> **INSTRUCTIONS TO FOLLOW**: Write each entry out again exactly, with nothing omitted.

━━━ INPUT MATERIAL

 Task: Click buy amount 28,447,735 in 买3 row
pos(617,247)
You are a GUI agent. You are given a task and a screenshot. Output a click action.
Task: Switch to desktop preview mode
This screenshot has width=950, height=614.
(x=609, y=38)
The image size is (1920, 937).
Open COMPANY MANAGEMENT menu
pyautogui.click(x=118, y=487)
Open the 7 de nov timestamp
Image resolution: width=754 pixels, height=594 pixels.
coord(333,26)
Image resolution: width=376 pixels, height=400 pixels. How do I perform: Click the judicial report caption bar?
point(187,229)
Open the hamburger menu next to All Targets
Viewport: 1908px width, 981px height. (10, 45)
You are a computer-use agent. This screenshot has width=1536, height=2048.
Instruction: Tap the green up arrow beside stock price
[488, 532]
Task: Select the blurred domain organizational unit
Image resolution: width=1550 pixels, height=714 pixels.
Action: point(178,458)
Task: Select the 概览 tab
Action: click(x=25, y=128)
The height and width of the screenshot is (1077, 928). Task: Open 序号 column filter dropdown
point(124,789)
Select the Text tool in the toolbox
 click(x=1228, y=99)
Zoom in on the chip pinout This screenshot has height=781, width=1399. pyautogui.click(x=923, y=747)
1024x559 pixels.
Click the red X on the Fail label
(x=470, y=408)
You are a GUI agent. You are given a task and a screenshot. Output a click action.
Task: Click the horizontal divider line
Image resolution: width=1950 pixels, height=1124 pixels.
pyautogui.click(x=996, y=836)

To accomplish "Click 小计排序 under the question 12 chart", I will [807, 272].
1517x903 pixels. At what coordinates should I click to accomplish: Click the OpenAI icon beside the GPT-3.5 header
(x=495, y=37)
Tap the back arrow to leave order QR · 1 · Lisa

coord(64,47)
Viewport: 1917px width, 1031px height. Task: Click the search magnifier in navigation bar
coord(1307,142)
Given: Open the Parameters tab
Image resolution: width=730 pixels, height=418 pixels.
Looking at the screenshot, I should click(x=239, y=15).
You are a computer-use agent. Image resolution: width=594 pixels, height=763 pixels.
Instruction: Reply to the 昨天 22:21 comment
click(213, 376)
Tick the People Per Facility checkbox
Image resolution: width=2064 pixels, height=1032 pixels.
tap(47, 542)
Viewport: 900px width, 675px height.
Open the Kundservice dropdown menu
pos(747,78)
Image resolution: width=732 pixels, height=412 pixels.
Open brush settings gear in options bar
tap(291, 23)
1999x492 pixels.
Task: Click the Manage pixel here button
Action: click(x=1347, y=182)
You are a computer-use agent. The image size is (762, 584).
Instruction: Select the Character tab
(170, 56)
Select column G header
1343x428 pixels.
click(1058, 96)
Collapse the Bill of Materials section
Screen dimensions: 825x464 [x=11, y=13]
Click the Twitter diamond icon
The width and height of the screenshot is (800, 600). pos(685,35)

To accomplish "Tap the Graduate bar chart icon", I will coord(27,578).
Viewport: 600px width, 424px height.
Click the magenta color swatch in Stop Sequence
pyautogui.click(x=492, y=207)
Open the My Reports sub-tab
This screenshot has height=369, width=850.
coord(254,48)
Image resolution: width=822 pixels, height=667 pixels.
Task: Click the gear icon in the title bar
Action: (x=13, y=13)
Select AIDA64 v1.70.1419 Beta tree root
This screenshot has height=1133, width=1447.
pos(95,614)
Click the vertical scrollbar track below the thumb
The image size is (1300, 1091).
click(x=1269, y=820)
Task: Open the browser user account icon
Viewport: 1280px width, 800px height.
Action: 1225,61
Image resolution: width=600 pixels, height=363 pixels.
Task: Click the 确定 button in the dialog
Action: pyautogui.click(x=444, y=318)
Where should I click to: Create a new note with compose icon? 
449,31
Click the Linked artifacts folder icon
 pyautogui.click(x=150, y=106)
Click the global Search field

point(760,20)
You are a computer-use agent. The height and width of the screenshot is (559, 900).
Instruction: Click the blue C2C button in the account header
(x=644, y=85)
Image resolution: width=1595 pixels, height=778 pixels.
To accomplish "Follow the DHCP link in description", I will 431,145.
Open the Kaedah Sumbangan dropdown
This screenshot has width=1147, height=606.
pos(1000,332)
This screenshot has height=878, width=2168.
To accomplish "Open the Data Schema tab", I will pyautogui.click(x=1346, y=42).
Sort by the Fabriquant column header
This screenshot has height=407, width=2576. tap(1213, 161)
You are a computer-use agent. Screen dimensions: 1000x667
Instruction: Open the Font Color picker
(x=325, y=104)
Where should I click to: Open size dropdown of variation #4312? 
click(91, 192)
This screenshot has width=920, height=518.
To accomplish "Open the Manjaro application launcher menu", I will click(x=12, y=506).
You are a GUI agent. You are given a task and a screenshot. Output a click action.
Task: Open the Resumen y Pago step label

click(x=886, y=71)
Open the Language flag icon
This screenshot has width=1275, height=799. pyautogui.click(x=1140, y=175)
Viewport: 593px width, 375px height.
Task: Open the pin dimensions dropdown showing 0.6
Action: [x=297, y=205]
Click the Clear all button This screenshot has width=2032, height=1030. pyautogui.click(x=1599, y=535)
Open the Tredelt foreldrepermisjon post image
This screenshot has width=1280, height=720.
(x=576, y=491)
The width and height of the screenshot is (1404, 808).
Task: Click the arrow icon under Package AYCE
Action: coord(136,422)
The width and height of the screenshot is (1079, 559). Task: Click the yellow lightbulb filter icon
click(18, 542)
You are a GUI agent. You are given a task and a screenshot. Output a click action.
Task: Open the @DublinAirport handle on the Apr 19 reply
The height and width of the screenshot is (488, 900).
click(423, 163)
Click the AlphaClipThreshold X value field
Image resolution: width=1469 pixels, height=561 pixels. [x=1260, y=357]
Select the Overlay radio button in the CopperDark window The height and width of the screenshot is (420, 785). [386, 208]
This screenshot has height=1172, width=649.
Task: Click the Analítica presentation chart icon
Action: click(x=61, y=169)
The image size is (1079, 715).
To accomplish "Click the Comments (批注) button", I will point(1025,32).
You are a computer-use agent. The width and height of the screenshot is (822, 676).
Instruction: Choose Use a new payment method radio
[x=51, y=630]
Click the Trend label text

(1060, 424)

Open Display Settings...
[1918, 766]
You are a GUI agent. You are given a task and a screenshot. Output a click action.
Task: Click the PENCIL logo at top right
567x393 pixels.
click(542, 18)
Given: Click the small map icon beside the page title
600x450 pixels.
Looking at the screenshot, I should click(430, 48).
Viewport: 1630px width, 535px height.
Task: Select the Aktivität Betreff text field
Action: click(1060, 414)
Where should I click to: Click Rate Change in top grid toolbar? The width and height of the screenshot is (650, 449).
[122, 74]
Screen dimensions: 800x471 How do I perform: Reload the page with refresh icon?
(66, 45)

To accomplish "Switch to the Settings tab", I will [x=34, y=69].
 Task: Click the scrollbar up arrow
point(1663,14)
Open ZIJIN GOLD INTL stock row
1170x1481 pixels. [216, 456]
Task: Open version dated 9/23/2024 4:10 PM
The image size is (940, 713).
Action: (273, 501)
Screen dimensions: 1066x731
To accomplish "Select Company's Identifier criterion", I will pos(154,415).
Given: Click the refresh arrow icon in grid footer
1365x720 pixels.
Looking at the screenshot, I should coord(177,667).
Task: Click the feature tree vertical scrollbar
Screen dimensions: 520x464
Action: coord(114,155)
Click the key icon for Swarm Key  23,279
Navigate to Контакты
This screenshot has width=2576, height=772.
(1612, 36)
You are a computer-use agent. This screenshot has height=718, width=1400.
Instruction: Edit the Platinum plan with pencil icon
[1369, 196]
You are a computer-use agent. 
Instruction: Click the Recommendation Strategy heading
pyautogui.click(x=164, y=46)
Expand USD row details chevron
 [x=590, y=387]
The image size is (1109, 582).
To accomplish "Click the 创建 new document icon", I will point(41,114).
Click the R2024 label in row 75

━━━━━━

> **RESULT OF THIS EXERCISE**:
 Task: Click buy amount 28,447,735 in 买3 row
pos(617,247)
You are a GUI agent. You are given a task and a screenshot. Output a click action.
Task: Switch to desktop preview mode
This screenshot has width=950, height=614.
(x=609, y=38)
The image size is (1920, 937).
Open COMPANY MANAGEMENT menu
pyautogui.click(x=118, y=487)
Open the 7 de nov timestamp
Image resolution: width=754 pixels, height=594 pixels.
coord(333,26)
Image resolution: width=376 pixels, height=400 pixels. How do I perform: Click the judicial report caption bar?
point(187,229)
Open the hamburger menu next to All Targets
Viewport: 1908px width, 981px height. (10, 45)
You are a computer-use agent. This screenshot has width=1536, height=2048.
Instruction: Tap the green up arrow beside stock price
[488, 532]
Task: Select the blurred domain organizational unit
Image resolution: width=1550 pixels, height=714 pixels.
Action: point(178,458)
Task: Select the 概览 tab
Action: click(x=25, y=128)
The height and width of the screenshot is (1077, 928). Task: Open 序号 column filter dropdown
point(124,789)
Select the Text tool in the toolbox
 click(x=1228, y=99)
Zoom in on the chip pinout This screenshot has height=781, width=1399. pyautogui.click(x=923, y=747)
1024x559 pixels.
Click the red X on the Fail label
(x=470, y=408)
You are a GUI agent. You are given a task and a screenshot. Output a click action.
Task: Click the horizontal divider line
Image resolution: width=1950 pixels, height=1124 pixels.
pyautogui.click(x=996, y=836)

To accomplish "Click 小计排序 under the question 12 chart", I will [807, 272].
1517x903 pixels. At what coordinates should I click to accomplish: Click the OpenAI icon beside the GPT-3.5 header
(x=495, y=37)
Tap the back arrow to leave order QR · 1 · Lisa

coord(64,47)
Viewport: 1917px width, 1031px height. Task: Click the search magnifier in navigation bar
coord(1307,142)
Given: Open the Parameters tab
Image resolution: width=730 pixels, height=418 pixels.
Looking at the screenshot, I should click(x=239, y=15).
You are a computer-use agent. Image resolution: width=594 pixels, height=763 pixels.
Instruction: Reply to the 昨天 22:21 comment
click(213, 376)
Tick the People Per Facility checkbox
Image resolution: width=2064 pixels, height=1032 pixels.
tap(47, 542)
Viewport: 900px width, 675px height.
Open the Kundservice dropdown menu
pos(747,78)
Image resolution: width=732 pixels, height=412 pixels.
Open brush settings gear in options bar
tap(291, 23)
1999x492 pixels.
Task: Click the Manage pixel here button
Action: click(x=1347, y=182)
You are a computer-use agent. The image size is (762, 584).
Instruction: Select the Character tab
(170, 56)
Select column G header
1343x428 pixels.
click(1058, 96)
Collapse the Bill of Materials section
Screen dimensions: 825x464 [x=11, y=13]
Click the Twitter diamond icon
The width and height of the screenshot is (800, 600). pos(685,35)

To accomplish "Tap the Graduate bar chart icon", I will coord(27,578).
Viewport: 600px width, 424px height.
Click the magenta color swatch in Stop Sequence
pyautogui.click(x=492, y=207)
Open the My Reports sub-tab
This screenshot has height=369, width=850.
coord(254,48)
Image resolution: width=822 pixels, height=667 pixels.
Task: Click the gear icon in the title bar
Action: (x=13, y=13)
Select AIDA64 v1.70.1419 Beta tree root
This screenshot has height=1133, width=1447.
pos(95,614)
Click the vertical scrollbar track below the thumb
The image size is (1300, 1091).
click(x=1269, y=820)
Task: Open the browser user account icon
Viewport: 1280px width, 800px height.
Action: 1225,61
Image resolution: width=600 pixels, height=363 pixels.
Task: Click the 确定 button in the dialog
Action: pyautogui.click(x=444, y=318)
Where should I click to: Create a new note with compose icon? 
449,31
Click the Linked artifacts folder icon
 pyautogui.click(x=150, y=106)
Click the global Search field

point(760,20)
You are a computer-use agent. The height and width of the screenshot is (559, 900).
Instruction: Click the blue C2C button in the account header
(x=644, y=85)
Image resolution: width=1595 pixels, height=778 pixels.
To accomplish "Follow the DHCP link in description", I will 431,145.
Open the Kaedah Sumbangan dropdown
This screenshot has width=1147, height=606.
pos(1000,332)
This screenshot has height=878, width=2168.
To accomplish "Open the Data Schema tab", I will pyautogui.click(x=1346, y=42).
Sort by the Fabriquant column header
This screenshot has height=407, width=2576. tap(1213, 161)
You are a computer-use agent. Screen dimensions: 1000x667
Instruction: Open the Font Color picker
(x=325, y=104)
Where should I click to: Open size dropdown of variation #4312? 
click(91, 192)
This screenshot has width=920, height=518.
To accomplish "Open the Manjaro application launcher menu", I will click(x=12, y=506).
You are a GUI agent. You are given a task and a screenshot. Output a click action.
Task: Open the Resumen y Pago step label

click(x=886, y=71)
Open the Language flag icon
This screenshot has width=1275, height=799. pyautogui.click(x=1140, y=175)
Viewport: 593px width, 375px height.
Task: Open the pin dimensions dropdown showing 0.6
Action: [x=297, y=205]
Click the Clear all button This screenshot has width=2032, height=1030. pyautogui.click(x=1599, y=535)
Open the Tredelt foreldrepermisjon post image
This screenshot has width=1280, height=720.
(x=576, y=491)
The width and height of the screenshot is (1404, 808).
Task: Click the arrow icon under Package AYCE
Action: coord(136,422)
The width and height of the screenshot is (1079, 559). Task: Click the yellow lightbulb filter icon
click(18, 542)
You are a GUI agent. You are given a task and a screenshot. Output a click action.
Task: Open the @DublinAirport handle on the Apr 19 reply
The height and width of the screenshot is (488, 900).
click(423, 163)
Click the AlphaClipThreshold X value field
Image resolution: width=1469 pixels, height=561 pixels. [x=1260, y=357]
Select the Overlay radio button in the CopperDark window The height and width of the screenshot is (420, 785). [386, 208]
This screenshot has height=1172, width=649.
Task: Click the Analítica presentation chart icon
Action: click(x=61, y=169)
The image size is (1079, 715).
To accomplish "Click the Comments (批注) button", I will point(1025,32).
You are a computer-use agent. The width and height of the screenshot is (822, 676).
Instruction: Choose Use a new payment method radio
[x=51, y=630]
Click the Trend label text

(1060, 424)

Open Display Settings...
[1918, 766]
You are a GUI agent. You are given a task and a screenshot. Output a click action.
Task: Click the PENCIL logo at top right
567x393 pixels.
click(542, 18)
Given: Click the small map icon beside the page title
600x450 pixels.
Looking at the screenshot, I should click(430, 48).
Viewport: 1630px width, 535px height.
Task: Select the Aktivität Betreff text field
Action: click(1060, 414)
Where should I click to: Click Rate Change in top grid toolbar? The width and height of the screenshot is (650, 449).
[122, 74]
Screen dimensions: 800x471 How do I perform: Reload the page with refresh icon?
(66, 45)

To accomplish "Switch to the Settings tab", I will [x=34, y=69].
 Task: Click the scrollbar up arrow
point(1663,14)
Open ZIJIN GOLD INTL stock row
1170x1481 pixels. [216, 456]
Task: Open version dated 9/23/2024 4:10 PM
The image size is (940, 713).
Action: (273, 501)
Screen dimensions: 1066x731
To accomplish "Select Company's Identifier criterion", I will pos(154,415).
Given: Click the refresh arrow icon in grid footer
1365x720 pixels.
Looking at the screenshot, I should coord(177,667).
Task: Click the feature tree vertical scrollbar
Screen dimensions: 520x464
Action: coord(114,155)
Click the key icon for Swarm Key  23,279
Navigate to Контакты
This screenshot has width=2576, height=772.
(1612, 36)
You are a computer-use agent. This screenshot has height=718, width=1400.
Instruction: Edit the Platinum plan with pencil icon
[1369, 196]
You are a computer-use agent. 
Instruction: Click the Recommendation Strategy heading
pyautogui.click(x=164, y=46)
Expand USD row details chevron
 [x=590, y=387]
The image size is (1109, 582).
To accomplish "Click the 创建 new document icon", I will point(41,114).
Click the R2024 label in row 75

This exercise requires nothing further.